Você não está aqui já tem umas 40 páginas, o Diário, mais umas 30, mas sei que não estou nem na metade do processo, que já se desenrola há uns dois anos. Sei que algumas poucas pessoas vão se interessar pelo trabalho, pela inconsistência do rascunho, do inacabado, mas como eu adoraria ter acesso à obra em andamento de diversos artistas — com suas hesitações, rasuras, descaminhos –, vou puxar um pouco a cortina do ateliê e deixar vocês olharem enquanto trabalho.

"Rio, 22 de maio de 2019

É tanta fragmentação, tanta coisa para ler e para escrever, tanta falta de balizamentos claros, que o mais complicado é aprender a suportar a incerteza. Aliás, acho que o assunto desse livro, em algum momento, passou a ser esse: lidar com as incertezas, aprender a incoporá-las sem tanta ansiedade, porque elas são onipresentes. As certezas são fabricadas incessantemente para nosso alívio momentâneo. As teorias, os conceitos, os muros, as fronteiras nos ajudam a diminuir nossa angústia. Feito um bebê recém-nascido, que se sente melhor embrulhado em mantas bem apertadas ao redor do seu corpo.

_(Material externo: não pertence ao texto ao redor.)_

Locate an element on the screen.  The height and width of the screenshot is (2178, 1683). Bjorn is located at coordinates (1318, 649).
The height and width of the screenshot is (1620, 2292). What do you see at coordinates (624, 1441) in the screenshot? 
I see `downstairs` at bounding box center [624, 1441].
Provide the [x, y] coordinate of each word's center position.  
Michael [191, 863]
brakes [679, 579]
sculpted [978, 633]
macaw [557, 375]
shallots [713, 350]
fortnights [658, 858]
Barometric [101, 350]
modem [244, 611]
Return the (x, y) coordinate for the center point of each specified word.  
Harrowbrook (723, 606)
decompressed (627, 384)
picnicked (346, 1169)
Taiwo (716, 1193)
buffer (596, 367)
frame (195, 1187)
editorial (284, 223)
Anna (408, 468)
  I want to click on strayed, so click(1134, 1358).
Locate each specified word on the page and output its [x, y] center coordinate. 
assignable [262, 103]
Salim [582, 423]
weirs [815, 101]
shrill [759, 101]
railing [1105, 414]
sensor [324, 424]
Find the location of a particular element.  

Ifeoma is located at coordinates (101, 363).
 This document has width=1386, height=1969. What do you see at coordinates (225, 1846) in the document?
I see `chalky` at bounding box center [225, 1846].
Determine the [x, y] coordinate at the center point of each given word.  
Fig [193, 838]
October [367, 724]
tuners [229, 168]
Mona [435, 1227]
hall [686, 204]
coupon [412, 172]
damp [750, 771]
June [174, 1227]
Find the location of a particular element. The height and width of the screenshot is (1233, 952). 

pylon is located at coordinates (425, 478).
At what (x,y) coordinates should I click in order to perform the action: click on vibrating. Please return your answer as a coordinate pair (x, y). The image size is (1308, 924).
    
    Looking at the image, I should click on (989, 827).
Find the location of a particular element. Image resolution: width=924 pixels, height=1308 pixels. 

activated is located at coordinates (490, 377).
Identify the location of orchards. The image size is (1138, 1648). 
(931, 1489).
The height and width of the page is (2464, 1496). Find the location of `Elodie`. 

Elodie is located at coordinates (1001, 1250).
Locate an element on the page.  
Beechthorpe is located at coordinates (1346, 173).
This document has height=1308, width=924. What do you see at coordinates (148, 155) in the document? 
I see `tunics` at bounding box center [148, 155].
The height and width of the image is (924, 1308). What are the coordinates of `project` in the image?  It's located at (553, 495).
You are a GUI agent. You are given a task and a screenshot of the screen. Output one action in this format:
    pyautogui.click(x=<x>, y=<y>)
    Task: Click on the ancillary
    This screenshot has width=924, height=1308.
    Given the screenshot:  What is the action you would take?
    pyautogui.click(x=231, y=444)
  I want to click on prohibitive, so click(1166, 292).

Sair do útero materno é atravessar a primeira fronteira e mergulhar na imensidão e no desamparo. O indivíduo é solitário.

Para Borges, no seu conto “Tlön, Uqbar, Orbis Tertius”, qualquer simetria com aparência de ordem basta para inflamar a humanidade. Essa é a razão do sucesso de Tlön, um mundo fictício, mas ordenado com rigor de enxadristas. Essa invenção atende muito mais às nossas buscas por segurança que a realidade, sempre imprevisível e incontrolável. É o mesmo apelo dos líderes autoritários: as mantas apertadas ao nosso redor que nos livram da angústia da liberdade e da eterna incerteza. A lógica capitalista e pentecostal da escravidão do trabalho ininterrupto, por mais aprisionante que seja — e talvez por isso –, é preferível à solidão do pensamento independente, fragmentado, nem sempre lógico.

Por outro lado, qual o mal em querer sentir-se protegido? Podemos culpar aqueles que, sem nem se darem conta, anseiam um retorno ao confinamento morno e seguro do útero, aqueles que não se conformaram nunca com a alteração dessa realidade? Revoltar-se contra a mudança, contra a realidade, é tão irracional quanto humano. Dialogando com Carlos Augusto Peixoto Junior (ver o dia 16 de maio), talvez a “intensa luminosidade do possível” seja insuportável para a maioria de nós, na maioria do tempo. Para muitos, perceber nos outros algum lampejo dessa luminosodade já é aterrador. Daí a incapacidade para a tolerância. A ‘desordem’ alheia é uma ameaça à nossa ordem fictícia. Ou todos vivemos em Tlön ou o planeta está em perigo.